Quer pasticciaccio brutto dei Porti italiani. Alla fine, l’unico commissariamento che potrebbe concretizzarsi è quello della Meloni nei confronti del suo vicepremier. A dir poco singolare il silenzio di molti su questa vicenda. Della poltica (opposizioni comprese). Dei sindacati. Di Assoporti. Delle organizzazioni imprenditoriali
Un bel pastrocchio, non c’è che dire! Il Governo Meloni, per mano del vicepremier Salvini, affonda. No nelle cime tempestose di un oceano qualsiasi, ma in Porto. Nella darsena (in)sicura delle nomine lottizzate. Dei curriculum improvvisati. Delle patenti nautiche che trasformerebbero in lupi di mare anche chi si trovasse a scendere dalla montagna. Dei nuovi presidenti delle Autorità di Sistema Portuale che, presidenti, difficilmente potranno mai diventarlo. Nomine ingessate: si Salvi(ni) chi può. Con la procedura dei ricorsi che non tarderanno ad arrivare. Che fioccheranno tutte assieme.
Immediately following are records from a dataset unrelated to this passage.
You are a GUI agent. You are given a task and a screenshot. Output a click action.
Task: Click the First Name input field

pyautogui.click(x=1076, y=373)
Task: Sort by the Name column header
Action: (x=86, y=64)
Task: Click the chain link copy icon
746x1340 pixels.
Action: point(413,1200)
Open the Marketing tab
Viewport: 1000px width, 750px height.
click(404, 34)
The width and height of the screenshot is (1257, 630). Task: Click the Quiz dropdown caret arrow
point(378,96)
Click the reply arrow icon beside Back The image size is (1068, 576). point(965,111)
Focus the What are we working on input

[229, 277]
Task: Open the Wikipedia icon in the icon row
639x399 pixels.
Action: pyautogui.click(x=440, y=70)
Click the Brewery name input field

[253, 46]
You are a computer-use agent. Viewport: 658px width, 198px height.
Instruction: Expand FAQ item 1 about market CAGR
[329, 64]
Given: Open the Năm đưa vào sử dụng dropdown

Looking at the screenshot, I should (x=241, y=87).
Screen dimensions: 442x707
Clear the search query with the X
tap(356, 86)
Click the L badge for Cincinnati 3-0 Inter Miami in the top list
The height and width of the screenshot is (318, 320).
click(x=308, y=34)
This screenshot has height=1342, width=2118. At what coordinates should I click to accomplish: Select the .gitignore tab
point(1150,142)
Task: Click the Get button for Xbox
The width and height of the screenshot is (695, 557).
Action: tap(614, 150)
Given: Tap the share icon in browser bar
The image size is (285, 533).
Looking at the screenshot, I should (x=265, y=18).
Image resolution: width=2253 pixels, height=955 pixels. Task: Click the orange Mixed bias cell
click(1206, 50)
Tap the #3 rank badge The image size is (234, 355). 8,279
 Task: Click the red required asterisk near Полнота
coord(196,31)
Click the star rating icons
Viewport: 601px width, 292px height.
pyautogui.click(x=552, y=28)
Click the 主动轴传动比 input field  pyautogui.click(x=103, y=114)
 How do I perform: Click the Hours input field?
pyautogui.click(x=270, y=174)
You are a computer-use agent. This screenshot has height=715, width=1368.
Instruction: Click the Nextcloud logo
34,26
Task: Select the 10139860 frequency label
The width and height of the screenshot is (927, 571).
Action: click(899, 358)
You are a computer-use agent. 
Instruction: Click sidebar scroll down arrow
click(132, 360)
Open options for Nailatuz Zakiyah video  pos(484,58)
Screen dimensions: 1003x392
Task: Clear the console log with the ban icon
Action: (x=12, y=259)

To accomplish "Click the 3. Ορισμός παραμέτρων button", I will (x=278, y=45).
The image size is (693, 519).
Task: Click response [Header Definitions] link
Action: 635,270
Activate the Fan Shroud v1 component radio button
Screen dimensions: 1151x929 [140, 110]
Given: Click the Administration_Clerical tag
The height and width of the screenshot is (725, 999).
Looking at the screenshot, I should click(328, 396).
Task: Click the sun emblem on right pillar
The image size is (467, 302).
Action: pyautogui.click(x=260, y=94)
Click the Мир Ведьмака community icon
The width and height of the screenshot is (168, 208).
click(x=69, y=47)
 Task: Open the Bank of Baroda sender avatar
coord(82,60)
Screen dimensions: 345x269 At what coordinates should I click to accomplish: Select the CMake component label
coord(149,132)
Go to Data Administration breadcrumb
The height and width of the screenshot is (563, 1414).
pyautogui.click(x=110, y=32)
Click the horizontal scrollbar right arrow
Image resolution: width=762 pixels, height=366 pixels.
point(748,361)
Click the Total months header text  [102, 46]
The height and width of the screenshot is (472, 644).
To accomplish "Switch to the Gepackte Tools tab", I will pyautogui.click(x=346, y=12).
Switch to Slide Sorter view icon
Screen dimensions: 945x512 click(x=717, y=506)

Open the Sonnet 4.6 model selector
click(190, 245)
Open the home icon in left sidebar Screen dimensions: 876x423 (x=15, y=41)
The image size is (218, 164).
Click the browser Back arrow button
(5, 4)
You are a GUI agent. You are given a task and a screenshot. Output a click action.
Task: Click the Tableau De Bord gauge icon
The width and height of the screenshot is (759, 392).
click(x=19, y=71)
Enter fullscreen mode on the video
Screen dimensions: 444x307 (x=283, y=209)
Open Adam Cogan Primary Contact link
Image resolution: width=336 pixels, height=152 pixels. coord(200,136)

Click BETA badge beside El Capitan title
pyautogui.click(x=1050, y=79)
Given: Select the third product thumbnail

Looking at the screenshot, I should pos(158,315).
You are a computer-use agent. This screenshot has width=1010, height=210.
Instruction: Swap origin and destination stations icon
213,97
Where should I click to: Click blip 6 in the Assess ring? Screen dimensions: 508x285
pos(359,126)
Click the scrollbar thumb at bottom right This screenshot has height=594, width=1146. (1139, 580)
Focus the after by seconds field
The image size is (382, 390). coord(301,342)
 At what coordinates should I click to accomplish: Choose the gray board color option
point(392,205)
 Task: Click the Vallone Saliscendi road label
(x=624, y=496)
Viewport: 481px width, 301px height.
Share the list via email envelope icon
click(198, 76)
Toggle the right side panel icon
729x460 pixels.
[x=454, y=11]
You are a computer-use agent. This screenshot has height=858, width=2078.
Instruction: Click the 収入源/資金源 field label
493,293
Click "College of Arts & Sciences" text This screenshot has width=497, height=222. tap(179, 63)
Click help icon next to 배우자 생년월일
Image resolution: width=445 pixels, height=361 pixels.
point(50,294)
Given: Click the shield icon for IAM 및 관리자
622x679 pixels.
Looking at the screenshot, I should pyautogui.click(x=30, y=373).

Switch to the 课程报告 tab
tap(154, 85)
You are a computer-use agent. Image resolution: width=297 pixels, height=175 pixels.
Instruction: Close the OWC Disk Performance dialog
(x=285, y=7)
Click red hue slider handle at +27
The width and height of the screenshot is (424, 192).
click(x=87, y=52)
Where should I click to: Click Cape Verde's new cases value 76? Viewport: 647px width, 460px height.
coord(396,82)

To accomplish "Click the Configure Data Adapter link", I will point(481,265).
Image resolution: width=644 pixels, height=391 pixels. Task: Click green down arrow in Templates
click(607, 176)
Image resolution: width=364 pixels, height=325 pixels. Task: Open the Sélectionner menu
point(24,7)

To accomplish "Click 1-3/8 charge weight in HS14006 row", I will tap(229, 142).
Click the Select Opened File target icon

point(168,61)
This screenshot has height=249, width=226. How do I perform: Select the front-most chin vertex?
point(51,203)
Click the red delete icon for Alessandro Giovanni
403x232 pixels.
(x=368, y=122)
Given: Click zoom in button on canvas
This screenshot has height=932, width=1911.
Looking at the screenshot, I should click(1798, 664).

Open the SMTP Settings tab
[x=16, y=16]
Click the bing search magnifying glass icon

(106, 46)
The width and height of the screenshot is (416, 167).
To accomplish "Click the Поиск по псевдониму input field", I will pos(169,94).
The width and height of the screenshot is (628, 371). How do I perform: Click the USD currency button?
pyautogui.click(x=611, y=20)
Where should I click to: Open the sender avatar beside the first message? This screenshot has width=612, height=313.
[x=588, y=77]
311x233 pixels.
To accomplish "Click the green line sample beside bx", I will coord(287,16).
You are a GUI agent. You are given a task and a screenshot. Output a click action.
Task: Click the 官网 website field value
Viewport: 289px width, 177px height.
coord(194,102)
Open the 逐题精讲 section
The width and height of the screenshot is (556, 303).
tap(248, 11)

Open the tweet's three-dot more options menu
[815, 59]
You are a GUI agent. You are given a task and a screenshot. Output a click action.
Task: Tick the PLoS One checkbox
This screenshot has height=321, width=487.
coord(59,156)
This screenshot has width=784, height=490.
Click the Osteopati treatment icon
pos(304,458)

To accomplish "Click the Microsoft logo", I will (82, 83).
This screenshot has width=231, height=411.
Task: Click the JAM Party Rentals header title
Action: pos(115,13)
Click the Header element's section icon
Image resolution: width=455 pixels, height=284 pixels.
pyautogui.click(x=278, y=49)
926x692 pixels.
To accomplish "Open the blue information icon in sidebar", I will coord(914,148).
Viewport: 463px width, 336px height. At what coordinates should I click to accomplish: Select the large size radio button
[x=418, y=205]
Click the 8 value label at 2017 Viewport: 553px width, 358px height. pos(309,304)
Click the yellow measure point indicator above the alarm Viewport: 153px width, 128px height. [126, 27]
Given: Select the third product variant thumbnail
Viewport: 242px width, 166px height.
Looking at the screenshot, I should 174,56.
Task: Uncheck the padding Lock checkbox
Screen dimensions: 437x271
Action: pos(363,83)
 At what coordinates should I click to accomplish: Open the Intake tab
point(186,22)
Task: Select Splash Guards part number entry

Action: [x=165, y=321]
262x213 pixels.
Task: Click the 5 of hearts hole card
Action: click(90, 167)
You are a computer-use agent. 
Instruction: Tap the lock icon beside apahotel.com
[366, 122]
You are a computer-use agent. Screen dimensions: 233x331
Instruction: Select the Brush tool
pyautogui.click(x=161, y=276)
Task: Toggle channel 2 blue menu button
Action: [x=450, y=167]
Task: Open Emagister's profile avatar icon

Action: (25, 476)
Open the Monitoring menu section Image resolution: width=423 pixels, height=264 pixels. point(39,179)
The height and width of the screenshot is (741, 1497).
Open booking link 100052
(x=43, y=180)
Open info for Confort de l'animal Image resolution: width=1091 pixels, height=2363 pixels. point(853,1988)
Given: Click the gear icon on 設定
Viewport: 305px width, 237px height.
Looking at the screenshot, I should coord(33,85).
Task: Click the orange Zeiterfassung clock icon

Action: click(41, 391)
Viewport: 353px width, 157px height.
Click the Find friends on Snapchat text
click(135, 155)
Designazioni bloccate, dicevamo. Sospese in un fazzoletto di acqua; e nel silenzio generale dei molti. Della politica (opposizioni comprese). Dei sindacati. Di Assoporti. Delle organizzazioni imprenditoriali. Tutto questo accade quando un ministro – e il ministero di riferimento, attraverso le proprie strutture dirigenziali – maltrattano le norme. Le scavalcano. Avallando zone franche d’impunità giuridica. Il riferimento è alla legge Delrio. Che stabilisce, in maniera tassativa e senza dubbio alcuno, come a capo di un’Autorità Portuale possa arrivare solo un manager dalle comprovate (e oggettive) competenze. Tecnici preparati, conoscitori della materia, che parlino le lingue. Qualcosa di molto diverso, insomma, della lottizzazione politica consumata nelle scorse settimane. Degli amici degli amici soccorsi a nuoto. Dei vari ed eventuali Manuali Cencelli della nostra sfortunata vicenda statuale.
Con il deprecabile risultato che, le 16 Autorità di Sistema Portuale del Paese (Taranto compresa), versino in uno stato d’immobilismo. D’inerzia preoccupante. Non potendo procedere neanche alla nomina dei segretari generali. Perdendo quote di mercato – e lauti profitti – nello scacchiere mediterraneo. Erodendo quell’1,5% del Pil nazionale riferibile all’economia del mare. Eppure questi enti hanno il controllo delle aree demaniali e finiscono col vantare maggiori poteri dei sindaci per quel che concerne gli assetti urbanistici, i terminal merci e le opere infrastrutturali ad essi collegati. Chi è solito frequentare le stanze dei bottoni, a Palazzo Chigi, riferisce di una Meloni inviperita. Pronta a commissariare Salvini. Il suo vicepremier. Colui che l’ha cacciata in un mare di guai.